Thursday, March 15, 2007

Okay, so my kid is normal after all

Here is a reprint of an article I just found. Considering my two year old does each of these (sometimes all in the same day!), I found a little comfort...

Problem Child? Probably not.

Kenneth N. Condrell, Ph.D.Child Psychologist
I frequently run into new parents who are so distressed about something their toddler or preschooler has done that they become convinced that it’s the first sign of a serious problem. Again and again I find myself reassuring these fretful parents that their little one is normal. They sigh with relief, but they still seem puzzled about how such “odd” behavior can be par for the course.The fact of the matter is that perfectly normal 2- and 3-year-olds display a lot of seemingly strange behavior. To an inexperienced parent, this behavior often becomes cause for concern. “Do you think she’s becoming a brat?” I’m often asked. “Maybe my son is developing an obsessive-compulsive disorder,” another parent wonders. If a child has temper tantrums, her parents worry that he’ll become violent down the road. Parents of a bossy little girl may fear that she’s getting out of control.To help ease new parents’ concerns, I have compiled a list of typical behavior for 2- and 3-year-olds. As you read this I hope it reassures you that you’re not lacking as a parent—and that you’re not raising a future delinquent!Children this age throw their parents for a loop when they:

(1) Melt down when you deny an unreasonable request, like eating ice cream before dinner, taking home a puppy from the pet store or putting spaghetti in their milk.

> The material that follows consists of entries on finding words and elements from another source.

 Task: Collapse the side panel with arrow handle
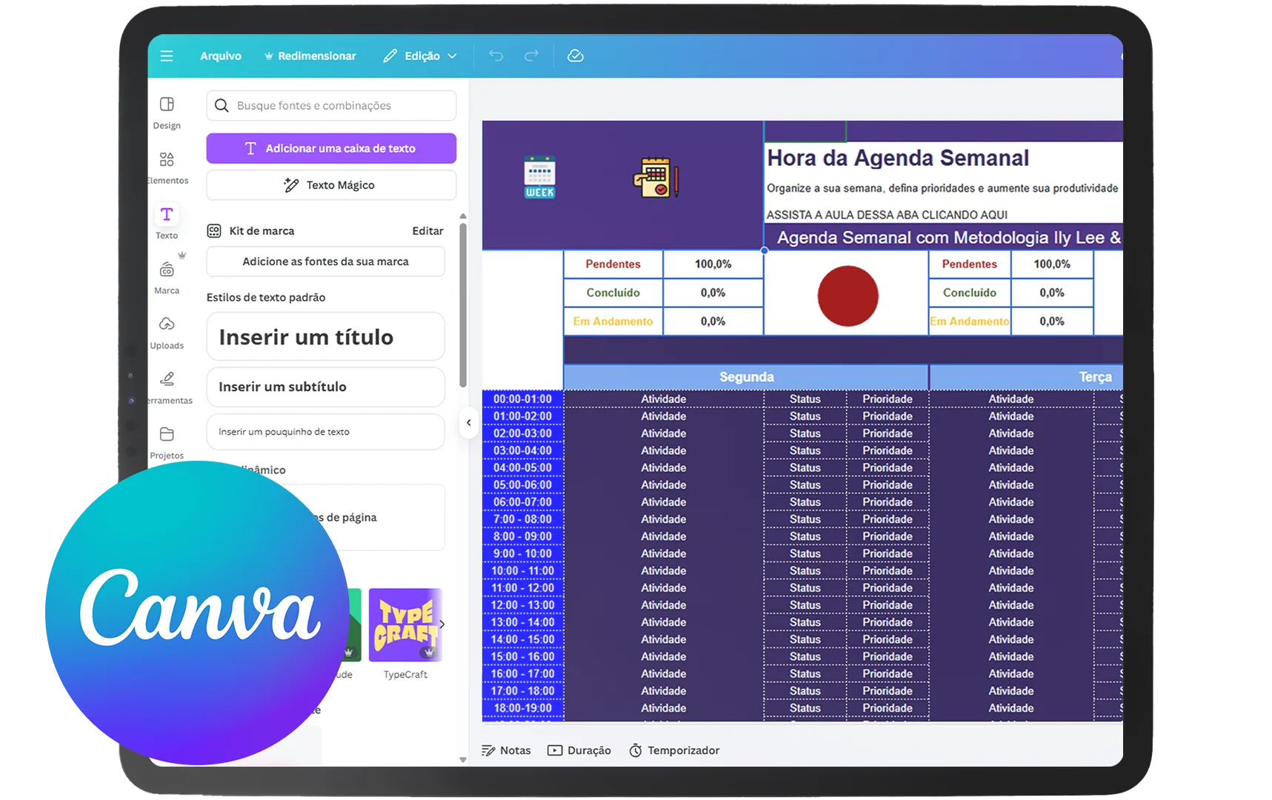point(468,423)
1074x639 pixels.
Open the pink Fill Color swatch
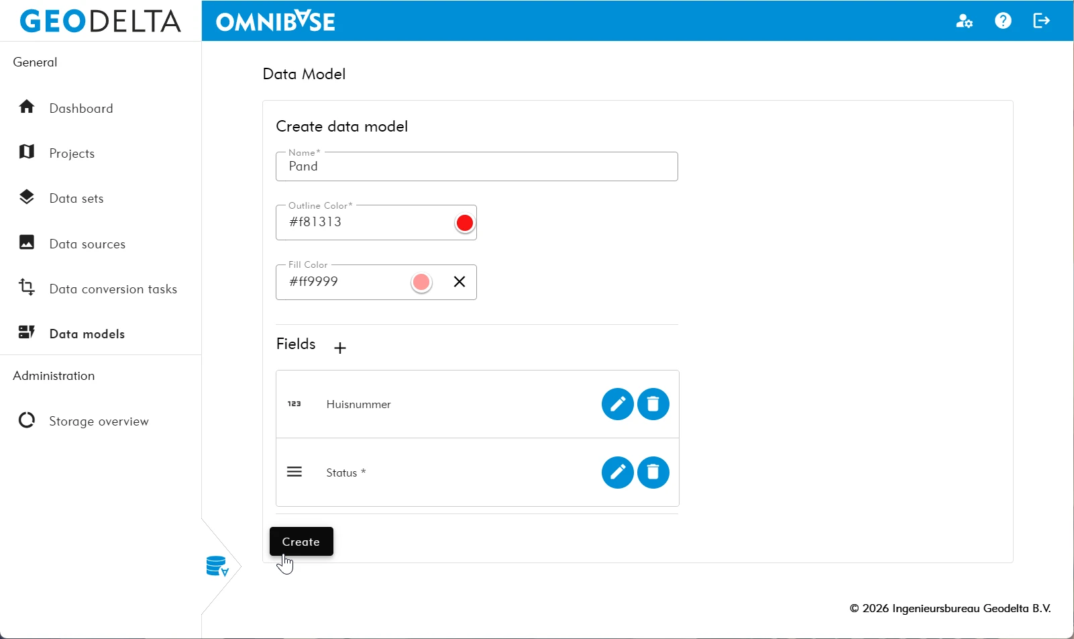tap(421, 282)
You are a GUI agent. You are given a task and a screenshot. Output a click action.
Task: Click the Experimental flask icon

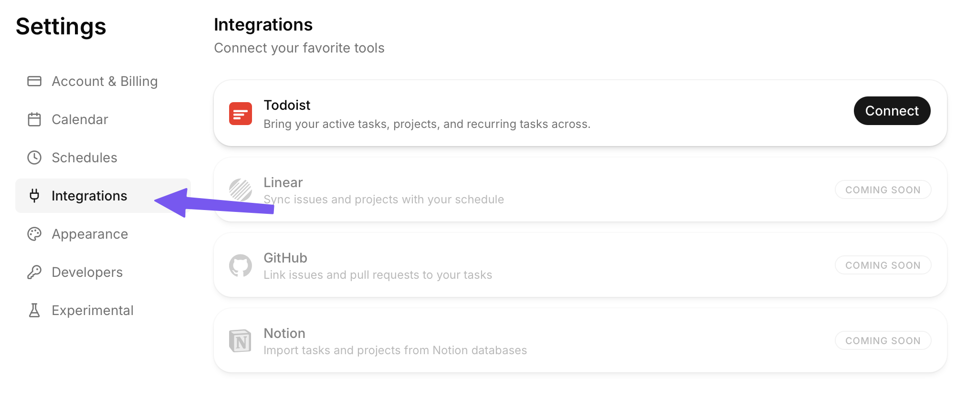34,310
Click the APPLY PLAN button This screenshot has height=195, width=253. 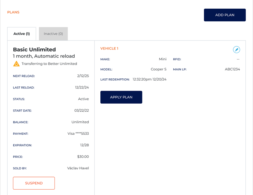tap(121, 97)
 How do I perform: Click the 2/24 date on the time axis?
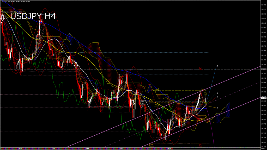pos(20,149)
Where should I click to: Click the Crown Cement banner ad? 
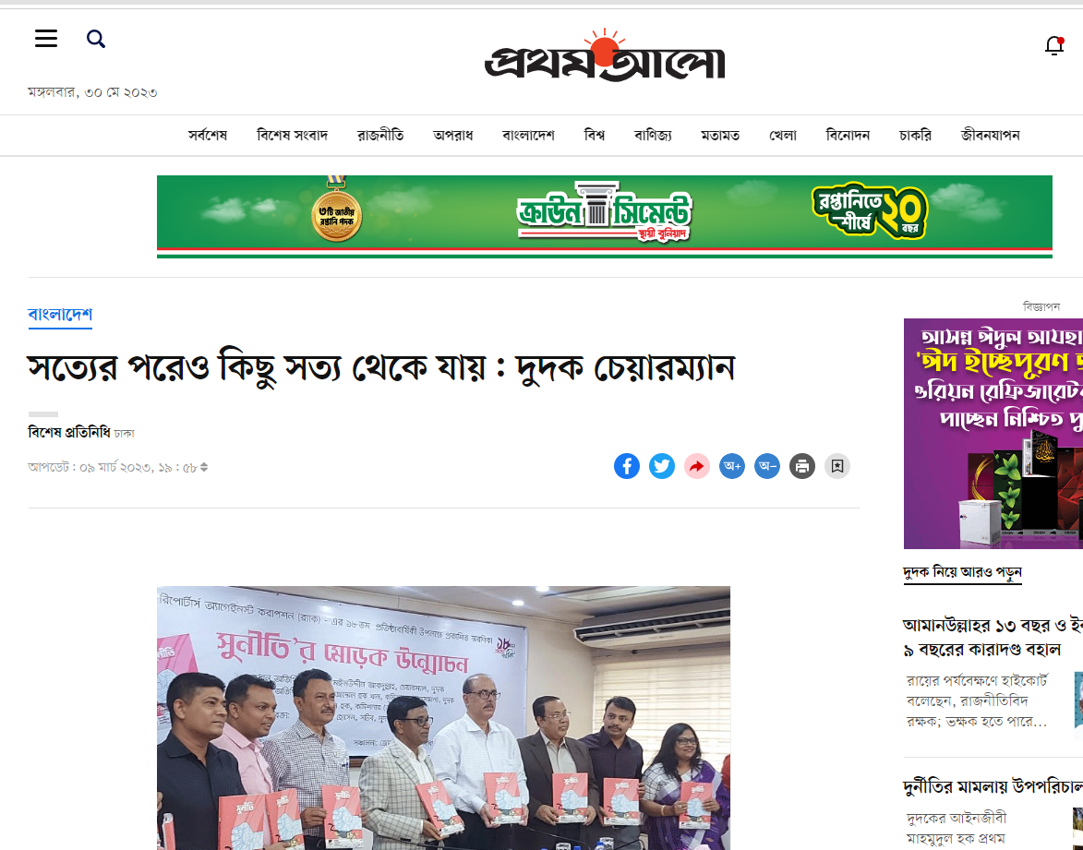(605, 217)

(2) Suddenly disappear in a store for an impromptu game of hide-and-seek, sending you on a frantic search.

(3) Insist on wearing a particular outfit that’s not appropriate for the weather or so mismatched that it looks ridiculous.

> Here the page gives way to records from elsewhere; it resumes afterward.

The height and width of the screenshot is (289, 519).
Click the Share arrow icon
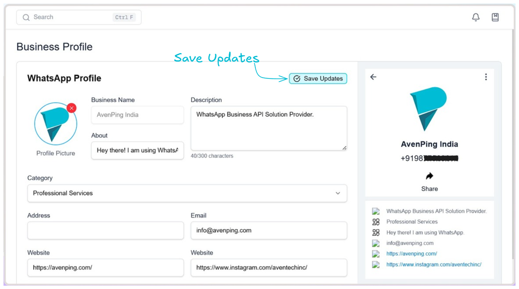(429, 176)
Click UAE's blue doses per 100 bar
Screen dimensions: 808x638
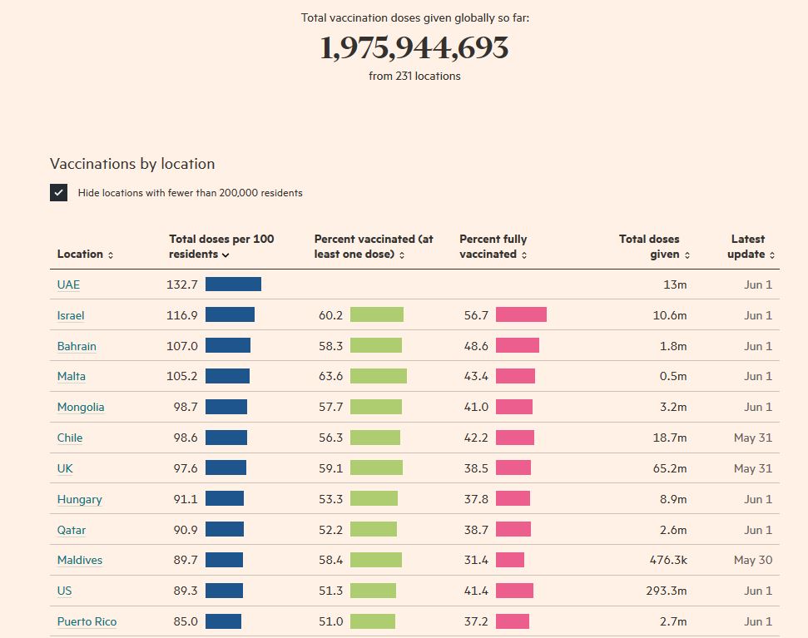click(233, 284)
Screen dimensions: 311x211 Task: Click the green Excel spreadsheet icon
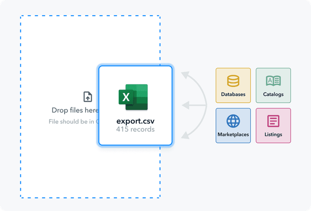[x=133, y=97]
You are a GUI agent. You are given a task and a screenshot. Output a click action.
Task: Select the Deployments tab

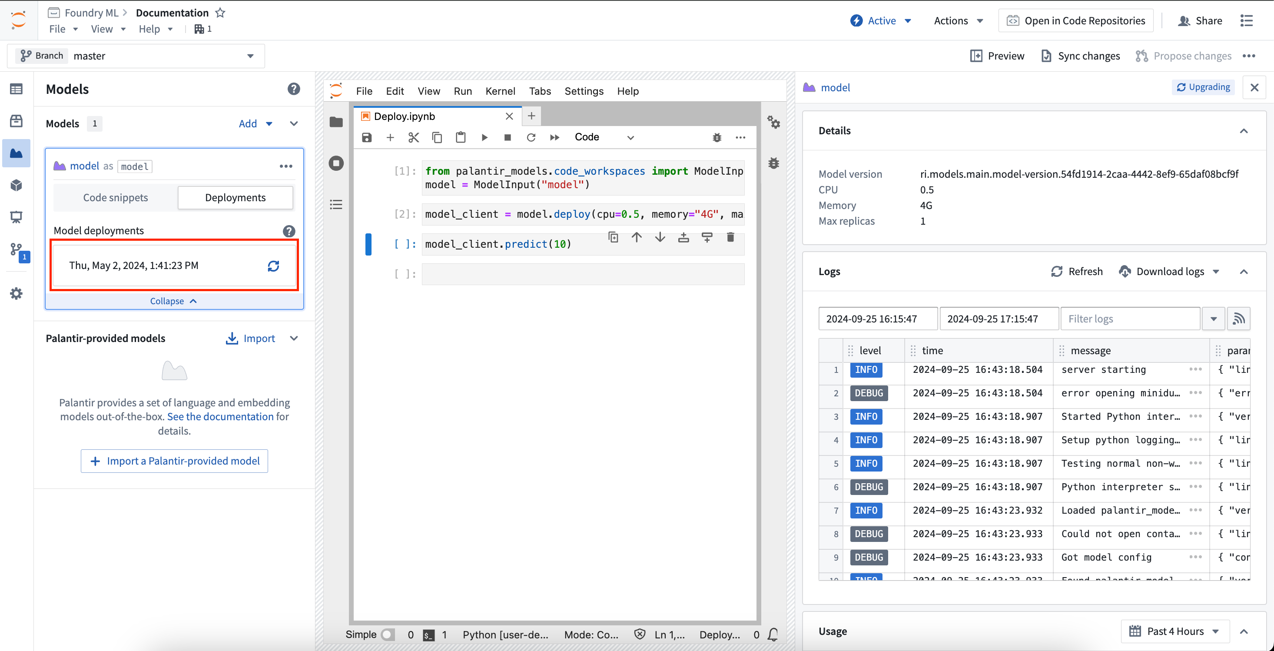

(4) Have to have everything just so. This child repeatedly and meticulously lines up toys, making parents concerned that he or she has an obsessive-compulsive disorder.

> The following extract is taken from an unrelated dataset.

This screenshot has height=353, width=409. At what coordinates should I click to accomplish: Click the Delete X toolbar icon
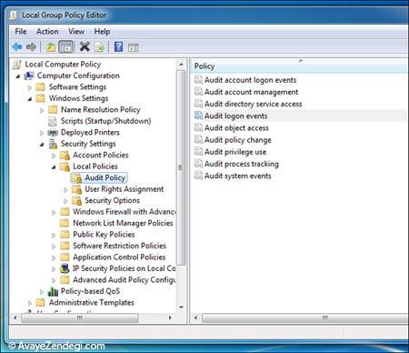(x=85, y=46)
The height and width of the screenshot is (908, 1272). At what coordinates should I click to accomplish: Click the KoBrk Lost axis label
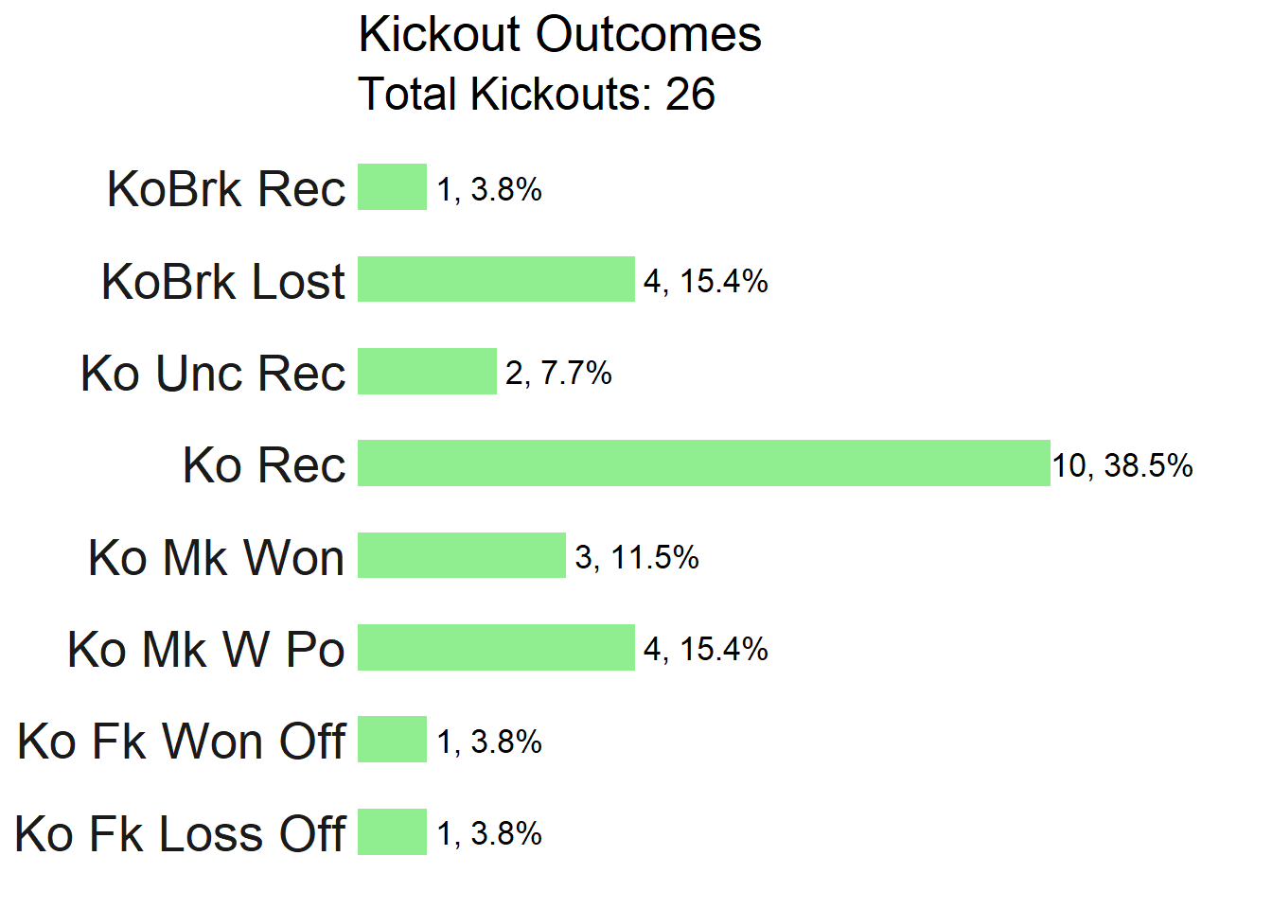click(x=223, y=282)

(5) Experience unpredictable mood swings. One minute he’s happy and cooperative; the next he’s belligerent and uncooperative.

(6) Start using bad words despite the fact that neither parent swears.

(7) Break rules they followed the day before.

(8) Start defying you with a smile. For example, you ask your child to stay close at the mall and she runs away while you frantically chase her.

(9) Don’t anticipate the danger of walking into the street, climbing up on the cupboard or leaning back on a chair.

(10) Hit a playmate for no apparent reason.

(11) Become fearful and hysterical at the sight of a tiny bug, for example, or the prospect of getting in the bathtub.

(12) Ignore you and seem to go deaf when you give an order.

(13) Start crying hysterically over nothing and can’t be consoled—even after having a very pleasant, uneventful day.

(14) Become a very finicky eater, rejecting all but a select few foods at mealtime.

Does anything sound familiar on this list? It probably does, as many young children behave like this. Of course, when it’s your child, you tend to feel like a failure, as if you’ve done something wrong as a parent. Or, you worry that something’s wrong with your child.In all likelihood, neither scenario is true. At this age children exhibit a lot of unreasonable behavior, and it’s almost never a reflection on their parents’ parenting skills or some aberration in the child. If you’re a new parent, remember that your child is going through a phase that will soon pass. In the meantime, try not to become frustrated—and keep a cool head!